Physics Asked on March 12, 2021

The photoelectric effect showed us that it is only the energy (frequency x wavelength) of a photon that will eject an electron, NOT the intensity (wave amplitude). But in everyday language it seems that wave amplitude would also be important. And we know that wave amplitude decreases with the square of the distance.
How is wave amplitude related to the actual energy put into the creation of the quantum wave? Why do we use the terms energy and intensity, and how are they related to each other?

One Answer

In more detail to the questions in the comments:

The intensity is the number of photons, while the the energy $E=hf$ is the energy of one photon.

To our question, if one also can eject an electron by using photons whose energies as their owns are enough to eject the electron but their total energy (sum of all) would be enough: Yes this is possible, but more unlikely to happen and only possible for certain energies-configurations of the photons depending on the atom you are looking at. Say you consider the H-Atom and say the electron is in the ground state and we neclegt special relativity and so on...

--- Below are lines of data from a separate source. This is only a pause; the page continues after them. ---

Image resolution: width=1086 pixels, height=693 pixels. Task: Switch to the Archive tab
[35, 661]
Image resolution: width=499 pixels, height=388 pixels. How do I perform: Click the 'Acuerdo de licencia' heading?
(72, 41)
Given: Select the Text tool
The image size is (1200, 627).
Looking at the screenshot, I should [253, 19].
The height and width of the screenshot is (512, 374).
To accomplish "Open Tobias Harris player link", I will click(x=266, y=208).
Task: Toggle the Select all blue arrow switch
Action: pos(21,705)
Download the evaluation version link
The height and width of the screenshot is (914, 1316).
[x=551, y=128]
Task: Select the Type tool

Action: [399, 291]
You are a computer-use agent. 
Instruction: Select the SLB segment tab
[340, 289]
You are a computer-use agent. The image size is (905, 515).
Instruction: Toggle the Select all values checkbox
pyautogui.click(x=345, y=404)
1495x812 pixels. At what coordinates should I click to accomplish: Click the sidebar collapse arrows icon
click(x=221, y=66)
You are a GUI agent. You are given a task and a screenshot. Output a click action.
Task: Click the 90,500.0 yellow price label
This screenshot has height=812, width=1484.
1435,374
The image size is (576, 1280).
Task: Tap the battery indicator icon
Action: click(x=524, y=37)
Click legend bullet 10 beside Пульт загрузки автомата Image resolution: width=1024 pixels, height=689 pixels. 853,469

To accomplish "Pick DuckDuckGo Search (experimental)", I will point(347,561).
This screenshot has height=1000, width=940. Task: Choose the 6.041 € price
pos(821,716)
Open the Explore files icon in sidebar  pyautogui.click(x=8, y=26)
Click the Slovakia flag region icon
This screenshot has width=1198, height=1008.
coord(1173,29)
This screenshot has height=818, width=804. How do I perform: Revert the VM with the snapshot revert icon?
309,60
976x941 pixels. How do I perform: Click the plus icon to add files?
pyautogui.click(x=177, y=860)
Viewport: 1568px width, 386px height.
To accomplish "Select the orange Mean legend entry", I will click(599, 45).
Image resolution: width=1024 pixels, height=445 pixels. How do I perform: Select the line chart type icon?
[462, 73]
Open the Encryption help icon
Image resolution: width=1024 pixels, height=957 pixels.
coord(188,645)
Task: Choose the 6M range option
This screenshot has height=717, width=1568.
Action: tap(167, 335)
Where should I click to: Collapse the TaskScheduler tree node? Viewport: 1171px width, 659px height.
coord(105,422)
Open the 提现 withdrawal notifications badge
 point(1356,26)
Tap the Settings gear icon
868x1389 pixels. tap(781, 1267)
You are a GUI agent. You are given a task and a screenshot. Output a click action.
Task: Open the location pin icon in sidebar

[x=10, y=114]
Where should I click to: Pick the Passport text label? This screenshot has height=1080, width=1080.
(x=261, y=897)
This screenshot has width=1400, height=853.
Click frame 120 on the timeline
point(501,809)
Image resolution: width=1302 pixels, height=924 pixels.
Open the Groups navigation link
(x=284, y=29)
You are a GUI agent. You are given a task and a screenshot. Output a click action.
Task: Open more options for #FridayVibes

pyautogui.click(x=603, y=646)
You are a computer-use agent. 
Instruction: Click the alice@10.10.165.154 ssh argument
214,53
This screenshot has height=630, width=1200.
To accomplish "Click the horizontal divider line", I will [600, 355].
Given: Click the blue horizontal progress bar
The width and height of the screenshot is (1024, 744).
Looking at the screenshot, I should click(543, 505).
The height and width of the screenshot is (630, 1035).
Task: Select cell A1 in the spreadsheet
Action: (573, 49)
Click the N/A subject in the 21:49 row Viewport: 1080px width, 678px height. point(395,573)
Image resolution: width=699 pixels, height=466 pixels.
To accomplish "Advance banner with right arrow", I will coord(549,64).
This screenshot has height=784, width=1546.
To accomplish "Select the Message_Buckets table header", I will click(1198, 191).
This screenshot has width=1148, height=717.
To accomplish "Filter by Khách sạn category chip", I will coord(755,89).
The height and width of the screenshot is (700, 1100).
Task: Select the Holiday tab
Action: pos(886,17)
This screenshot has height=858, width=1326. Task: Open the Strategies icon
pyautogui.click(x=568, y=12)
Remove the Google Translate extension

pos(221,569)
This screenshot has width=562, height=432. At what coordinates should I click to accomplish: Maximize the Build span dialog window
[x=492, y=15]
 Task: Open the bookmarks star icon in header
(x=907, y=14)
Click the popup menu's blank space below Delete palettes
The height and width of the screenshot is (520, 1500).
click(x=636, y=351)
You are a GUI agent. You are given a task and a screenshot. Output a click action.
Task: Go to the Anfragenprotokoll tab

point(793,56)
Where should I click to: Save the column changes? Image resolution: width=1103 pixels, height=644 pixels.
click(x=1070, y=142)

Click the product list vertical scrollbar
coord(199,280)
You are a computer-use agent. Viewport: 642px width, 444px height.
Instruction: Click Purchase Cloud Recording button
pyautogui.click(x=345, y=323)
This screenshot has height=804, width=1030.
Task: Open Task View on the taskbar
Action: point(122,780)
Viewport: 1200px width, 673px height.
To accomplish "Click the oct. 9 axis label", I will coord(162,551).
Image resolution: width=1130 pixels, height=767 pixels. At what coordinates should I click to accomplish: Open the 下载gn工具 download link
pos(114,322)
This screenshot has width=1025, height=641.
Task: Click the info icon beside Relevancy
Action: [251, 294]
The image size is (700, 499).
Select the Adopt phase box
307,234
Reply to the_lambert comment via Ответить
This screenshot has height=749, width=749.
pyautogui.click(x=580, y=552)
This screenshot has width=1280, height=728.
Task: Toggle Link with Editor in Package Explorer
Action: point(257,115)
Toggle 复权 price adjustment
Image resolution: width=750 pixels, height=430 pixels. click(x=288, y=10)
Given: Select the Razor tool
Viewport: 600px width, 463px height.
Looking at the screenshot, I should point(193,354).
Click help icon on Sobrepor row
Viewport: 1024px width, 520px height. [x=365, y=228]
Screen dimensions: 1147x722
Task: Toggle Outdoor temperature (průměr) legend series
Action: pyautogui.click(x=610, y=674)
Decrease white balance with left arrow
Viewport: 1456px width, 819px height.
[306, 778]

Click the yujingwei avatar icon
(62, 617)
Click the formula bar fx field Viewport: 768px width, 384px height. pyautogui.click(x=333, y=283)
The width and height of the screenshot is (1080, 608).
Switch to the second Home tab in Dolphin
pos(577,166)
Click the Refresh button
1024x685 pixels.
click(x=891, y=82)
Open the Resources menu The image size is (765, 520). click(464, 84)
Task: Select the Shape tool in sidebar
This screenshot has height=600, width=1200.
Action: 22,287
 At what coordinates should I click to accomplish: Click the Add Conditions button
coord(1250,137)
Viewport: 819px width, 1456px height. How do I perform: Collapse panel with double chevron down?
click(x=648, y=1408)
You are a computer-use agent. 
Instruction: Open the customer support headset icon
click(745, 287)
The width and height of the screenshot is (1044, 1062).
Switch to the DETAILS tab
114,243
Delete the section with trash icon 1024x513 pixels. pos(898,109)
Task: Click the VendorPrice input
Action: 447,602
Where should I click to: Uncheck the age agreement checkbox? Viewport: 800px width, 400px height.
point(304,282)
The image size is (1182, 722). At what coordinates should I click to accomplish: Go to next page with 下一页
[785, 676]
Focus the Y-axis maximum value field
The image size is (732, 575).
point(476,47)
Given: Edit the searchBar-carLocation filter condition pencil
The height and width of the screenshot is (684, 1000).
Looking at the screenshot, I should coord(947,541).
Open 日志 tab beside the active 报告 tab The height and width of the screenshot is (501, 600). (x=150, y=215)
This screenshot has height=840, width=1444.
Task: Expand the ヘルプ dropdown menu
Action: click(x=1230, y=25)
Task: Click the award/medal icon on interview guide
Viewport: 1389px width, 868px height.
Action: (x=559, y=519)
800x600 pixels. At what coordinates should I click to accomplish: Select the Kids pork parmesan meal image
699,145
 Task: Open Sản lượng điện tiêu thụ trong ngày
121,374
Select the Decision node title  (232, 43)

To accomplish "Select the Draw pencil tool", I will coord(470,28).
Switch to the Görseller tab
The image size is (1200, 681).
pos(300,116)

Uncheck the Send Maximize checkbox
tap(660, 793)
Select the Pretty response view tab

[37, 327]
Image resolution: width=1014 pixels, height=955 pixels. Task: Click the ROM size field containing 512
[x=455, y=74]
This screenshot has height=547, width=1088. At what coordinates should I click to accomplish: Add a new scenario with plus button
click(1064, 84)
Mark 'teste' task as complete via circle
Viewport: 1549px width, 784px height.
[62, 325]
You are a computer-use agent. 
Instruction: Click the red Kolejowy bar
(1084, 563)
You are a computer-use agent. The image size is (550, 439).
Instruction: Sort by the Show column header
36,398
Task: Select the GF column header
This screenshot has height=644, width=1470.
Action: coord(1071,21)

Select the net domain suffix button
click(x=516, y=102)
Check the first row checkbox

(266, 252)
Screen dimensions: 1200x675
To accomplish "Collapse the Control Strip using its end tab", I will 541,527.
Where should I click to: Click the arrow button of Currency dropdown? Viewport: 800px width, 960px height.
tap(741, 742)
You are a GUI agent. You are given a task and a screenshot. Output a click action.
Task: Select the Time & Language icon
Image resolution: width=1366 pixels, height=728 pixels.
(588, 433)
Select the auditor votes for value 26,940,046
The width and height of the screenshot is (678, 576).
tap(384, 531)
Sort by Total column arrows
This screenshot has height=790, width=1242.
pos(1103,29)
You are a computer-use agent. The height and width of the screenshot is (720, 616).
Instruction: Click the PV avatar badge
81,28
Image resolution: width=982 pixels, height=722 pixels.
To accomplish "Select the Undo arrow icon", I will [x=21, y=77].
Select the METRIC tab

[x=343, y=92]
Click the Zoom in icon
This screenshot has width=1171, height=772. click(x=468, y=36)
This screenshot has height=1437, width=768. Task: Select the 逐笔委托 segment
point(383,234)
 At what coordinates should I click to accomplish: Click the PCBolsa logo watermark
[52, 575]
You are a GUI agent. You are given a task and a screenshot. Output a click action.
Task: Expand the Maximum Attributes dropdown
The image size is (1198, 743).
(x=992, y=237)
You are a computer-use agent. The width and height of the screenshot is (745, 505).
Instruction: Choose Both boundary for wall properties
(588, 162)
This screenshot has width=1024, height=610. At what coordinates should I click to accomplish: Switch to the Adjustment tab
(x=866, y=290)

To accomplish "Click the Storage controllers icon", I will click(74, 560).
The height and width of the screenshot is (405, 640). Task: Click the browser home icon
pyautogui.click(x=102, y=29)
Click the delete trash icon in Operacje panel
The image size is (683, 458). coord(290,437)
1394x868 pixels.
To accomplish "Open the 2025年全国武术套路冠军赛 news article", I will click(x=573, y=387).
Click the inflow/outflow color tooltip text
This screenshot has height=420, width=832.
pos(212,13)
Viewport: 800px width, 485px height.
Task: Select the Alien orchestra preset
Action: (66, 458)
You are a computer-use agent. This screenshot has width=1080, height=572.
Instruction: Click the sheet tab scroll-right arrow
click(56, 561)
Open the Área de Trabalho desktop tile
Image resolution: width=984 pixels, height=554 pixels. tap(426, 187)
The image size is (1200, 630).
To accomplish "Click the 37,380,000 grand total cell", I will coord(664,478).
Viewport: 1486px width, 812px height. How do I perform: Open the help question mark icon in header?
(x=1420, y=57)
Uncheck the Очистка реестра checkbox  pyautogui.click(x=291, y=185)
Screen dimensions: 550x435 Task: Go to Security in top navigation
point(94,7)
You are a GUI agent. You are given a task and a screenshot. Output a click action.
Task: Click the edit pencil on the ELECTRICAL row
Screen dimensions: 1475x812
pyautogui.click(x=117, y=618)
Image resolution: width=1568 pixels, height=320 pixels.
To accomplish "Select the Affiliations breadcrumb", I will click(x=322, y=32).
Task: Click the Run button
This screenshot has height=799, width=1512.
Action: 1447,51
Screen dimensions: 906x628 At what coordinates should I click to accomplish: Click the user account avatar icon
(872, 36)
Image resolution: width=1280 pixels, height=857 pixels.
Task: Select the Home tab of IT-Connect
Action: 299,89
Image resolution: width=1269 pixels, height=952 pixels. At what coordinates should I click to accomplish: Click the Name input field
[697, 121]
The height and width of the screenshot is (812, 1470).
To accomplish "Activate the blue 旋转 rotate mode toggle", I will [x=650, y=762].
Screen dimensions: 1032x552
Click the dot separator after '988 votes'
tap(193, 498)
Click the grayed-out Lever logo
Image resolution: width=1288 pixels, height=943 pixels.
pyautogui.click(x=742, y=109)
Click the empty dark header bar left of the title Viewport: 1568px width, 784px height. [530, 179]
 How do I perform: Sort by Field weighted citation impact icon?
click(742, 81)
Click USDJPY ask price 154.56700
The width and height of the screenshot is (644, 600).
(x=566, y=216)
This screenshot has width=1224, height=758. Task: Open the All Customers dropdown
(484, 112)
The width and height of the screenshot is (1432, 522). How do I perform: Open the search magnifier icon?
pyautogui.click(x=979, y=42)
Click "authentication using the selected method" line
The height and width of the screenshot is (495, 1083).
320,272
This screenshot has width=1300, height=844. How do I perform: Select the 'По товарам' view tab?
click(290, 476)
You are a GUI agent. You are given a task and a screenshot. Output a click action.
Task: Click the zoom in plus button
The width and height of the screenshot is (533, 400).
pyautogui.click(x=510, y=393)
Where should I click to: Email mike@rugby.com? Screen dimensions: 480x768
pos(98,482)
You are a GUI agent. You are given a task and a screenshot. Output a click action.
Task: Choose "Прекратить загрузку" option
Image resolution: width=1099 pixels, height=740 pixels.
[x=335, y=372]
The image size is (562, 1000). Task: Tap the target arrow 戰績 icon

Then the energy of the electron for all bounded states (labelled by n) is $E_n=-frac{13,6}{n^2}ev$. If the electron is in the ground state (n=1), the energy is -13.6ev. So you can hit the atom with an photon of having this energy or more to eject the electron (ejecting means the electron can get a positive energy). That's clear. But you could also hit it with an photon with energy $E_2-E_1$, which is the energy difference between the 1st excited state $(n=2)$ and the ground state $(n=2)$. After having excited it on the first state you could hit the atom now with a photon of energy $E_1-E_2$ to eject the electron from it's excited state i.e the sum of the absorbed energies would be $E_1$, so the electron is unbounded. But you could also instead excited the electron to the 2nd excited state and so on... Note to eject the electron the sum of all photons energies must sum to $E_1=13.6ev$. So there are a lot of possibilities here to eject the electron. However, if you calculate the quantum mechanically probabilities of the events involving more than one photon it turns out that these are more unlikely. Moreover one assumed in these more-photons-processes that the 1st photons hits the atom, excites the electron immediately and the excited electron is immediately hitted by the next and so on...here one neglegts the fact, that the electron might fall back in the lower states and emits by that a corresponding photon...so in reality this fact makes whose processes more unlikely...

So to summarize: It is possible, but it is unlikely.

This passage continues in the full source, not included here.